(Saved data entries)
+++

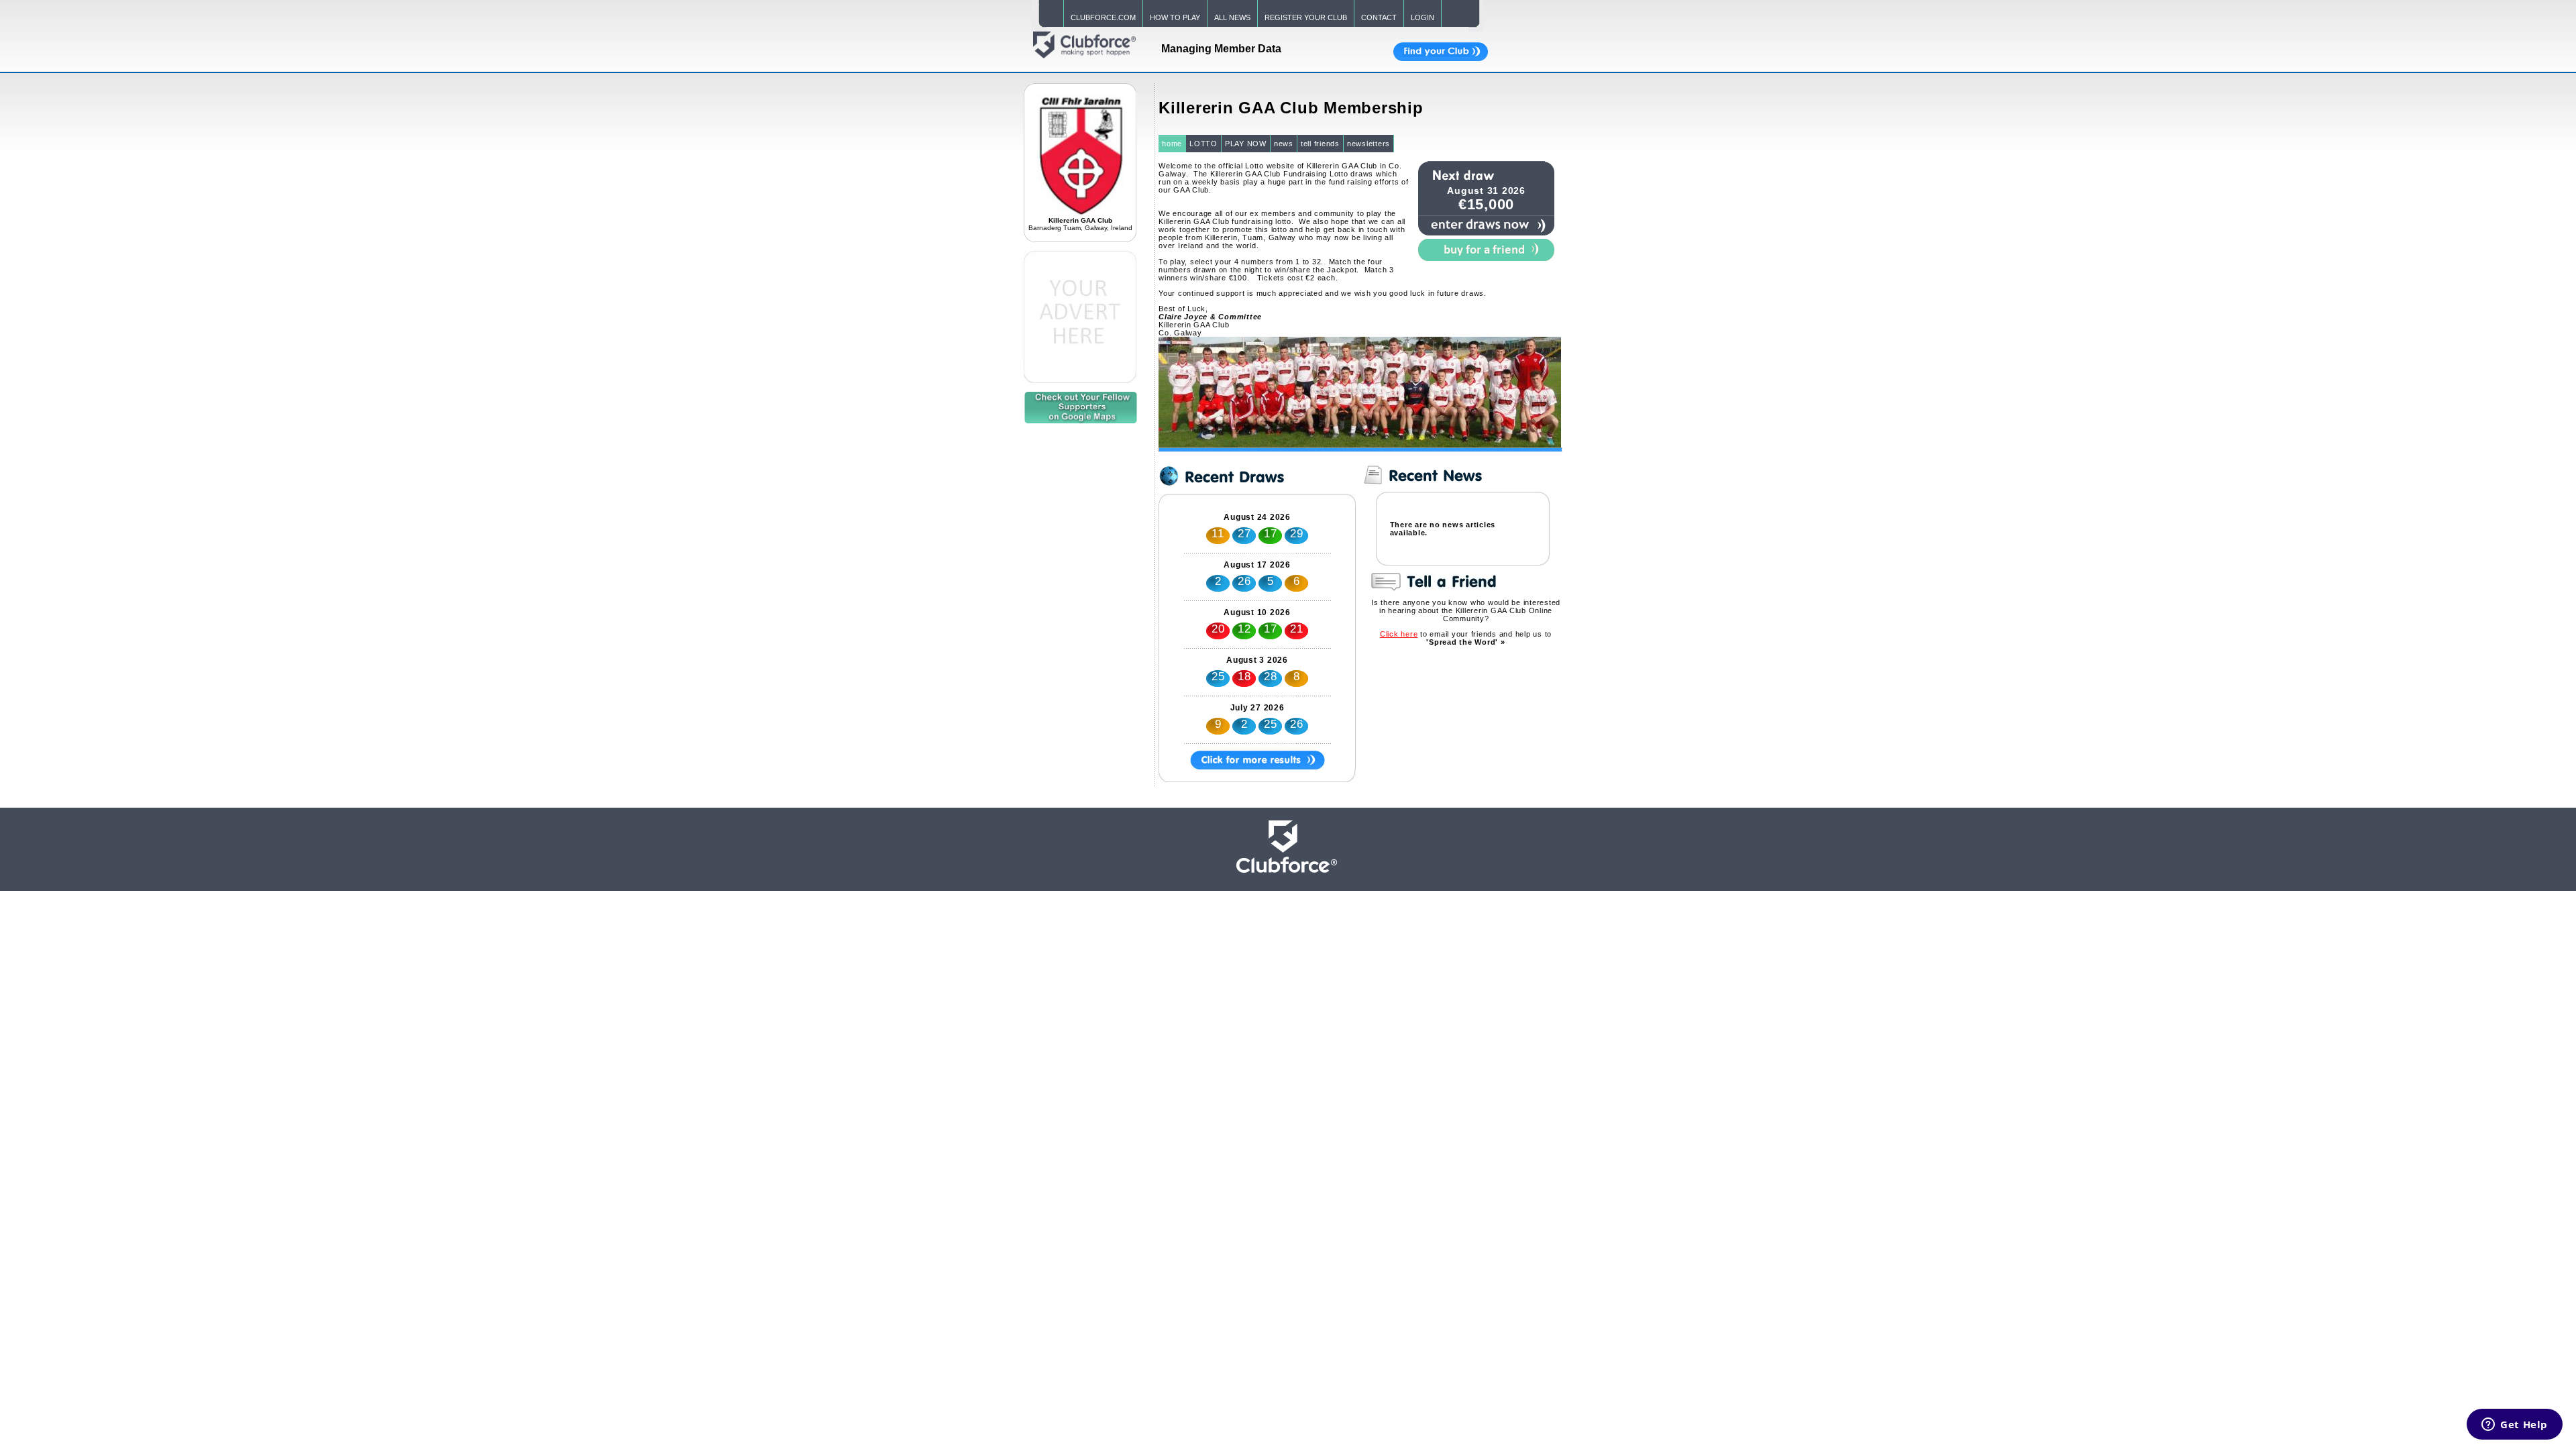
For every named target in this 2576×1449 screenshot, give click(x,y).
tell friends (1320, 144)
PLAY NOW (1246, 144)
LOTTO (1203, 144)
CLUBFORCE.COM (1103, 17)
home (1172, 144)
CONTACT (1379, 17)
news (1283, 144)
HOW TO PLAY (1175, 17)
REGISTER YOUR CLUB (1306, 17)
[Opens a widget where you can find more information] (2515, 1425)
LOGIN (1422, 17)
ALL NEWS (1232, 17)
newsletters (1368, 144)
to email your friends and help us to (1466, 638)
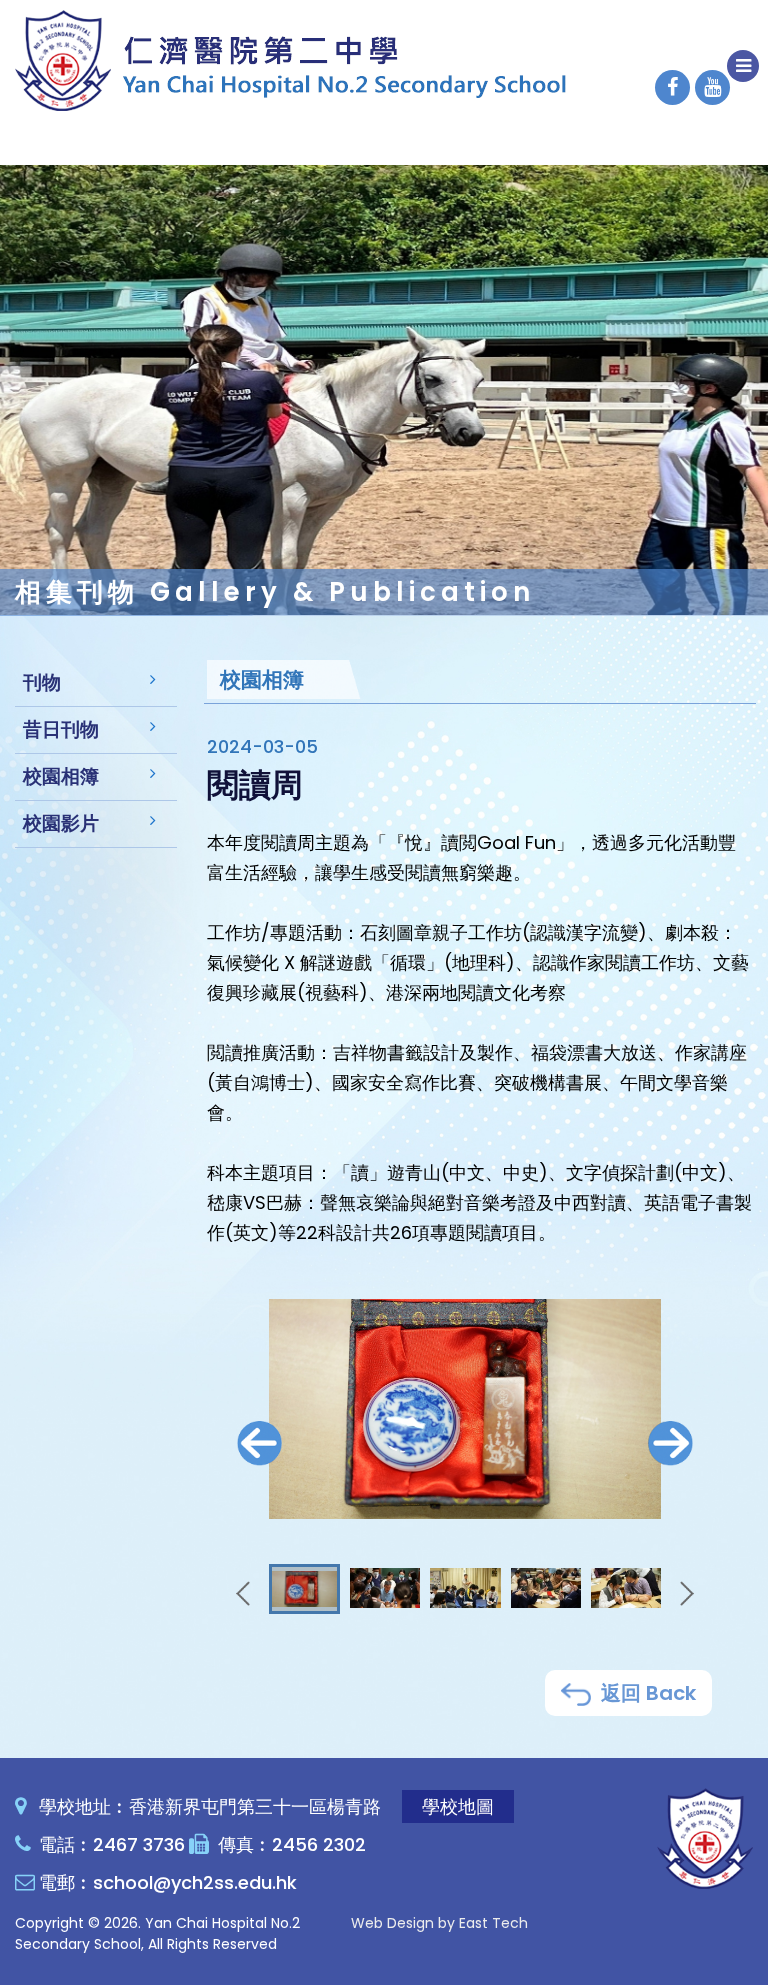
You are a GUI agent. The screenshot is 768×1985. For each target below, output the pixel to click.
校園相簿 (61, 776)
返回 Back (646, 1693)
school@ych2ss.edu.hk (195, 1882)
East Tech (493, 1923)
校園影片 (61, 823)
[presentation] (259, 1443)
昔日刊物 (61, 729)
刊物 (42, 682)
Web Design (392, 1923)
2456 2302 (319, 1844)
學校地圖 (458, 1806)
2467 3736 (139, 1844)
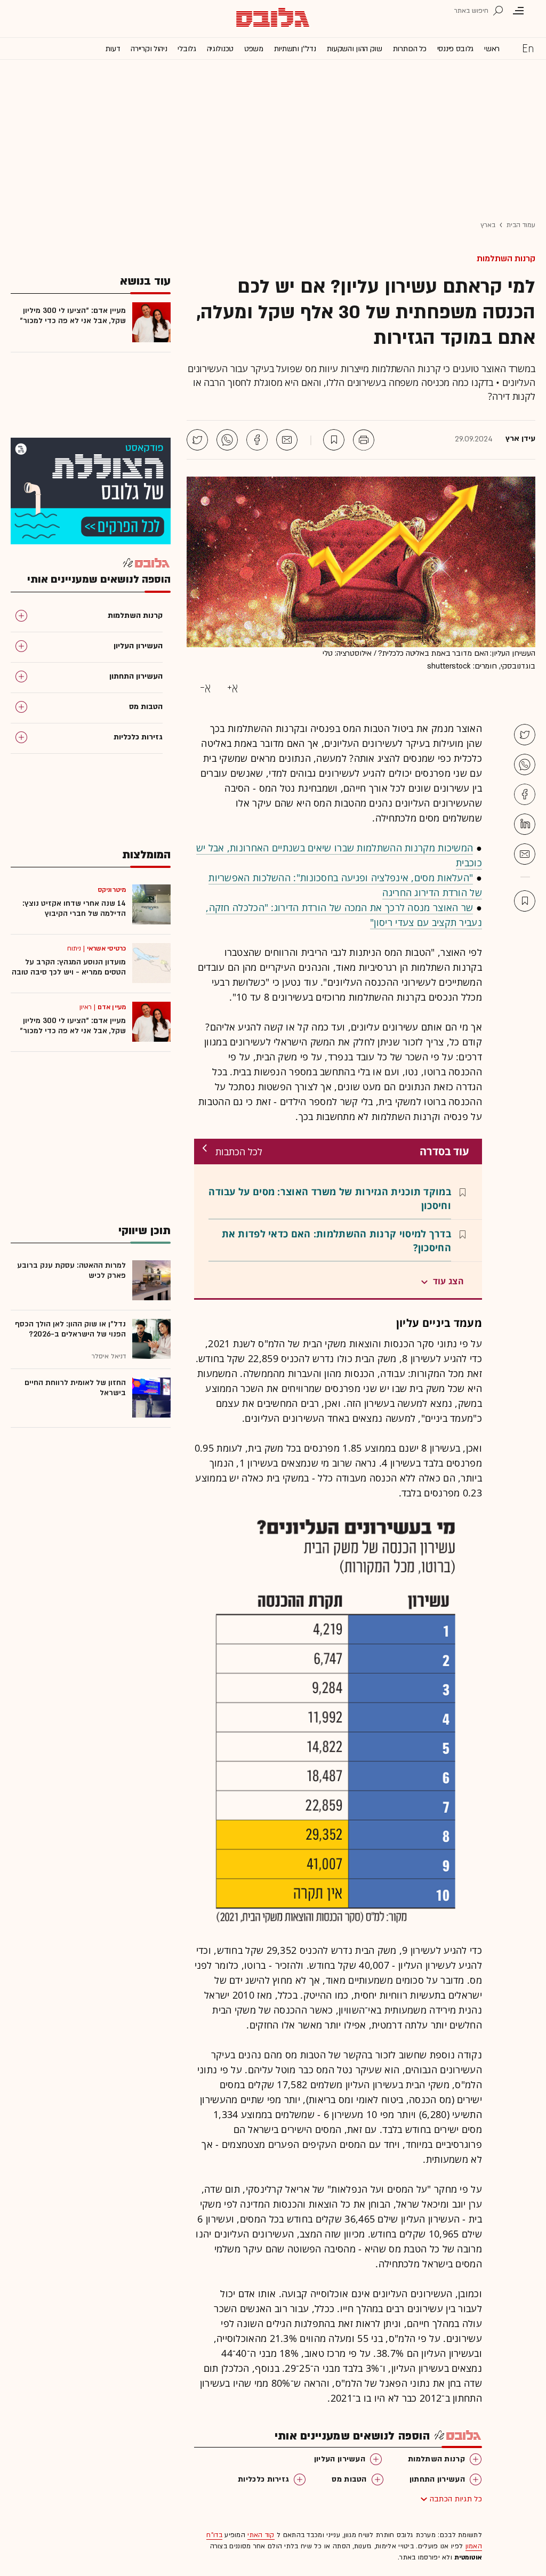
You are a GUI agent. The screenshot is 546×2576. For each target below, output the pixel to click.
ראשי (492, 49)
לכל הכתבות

+++

* WHAT TO DO *
Only the text of the records belongs in your answer, repeated exactly; the pictures stay out.

* RESPONSE AREA *
For every named target in this 2576×1449 screenshot, give click(x,y).
tell friends (1320, 144)
PLAY NOW (1246, 144)
LOTTO (1203, 144)
CLUBFORCE.COM (1103, 17)
home (1172, 144)
CONTACT (1379, 17)
news (1283, 144)
HOW TO PLAY (1175, 17)
REGISTER YOUR CLUB (1306, 17)
[Opens a widget where you can find more information] (2515, 1425)
LOGIN (1422, 17)
ALL NEWS (1232, 17)
newsletters (1368, 144)
to email your friends and help us to (1466, 638)
You are a GUI agent. The screenshot is 768×1985. For each target below, output the pixel to click.
校園相簿 (61, 776)
返回 Back (646, 1693)
school@ych2ss.edu.hk (195, 1882)
East Tech (493, 1923)
校園影片 (61, 823)
[presentation] (259, 1443)
昔日刊物 (61, 729)
刊物 (42, 682)
Web Design (392, 1923)
2456 2302 (319, 1844)
學校地圖 (458, 1806)
2467 3736 (139, 1844)
You are a GUI agent. The screenshot is 546×2576. For each target below, output the pixel to click.
ראשי (492, 49)
לכל הכתבות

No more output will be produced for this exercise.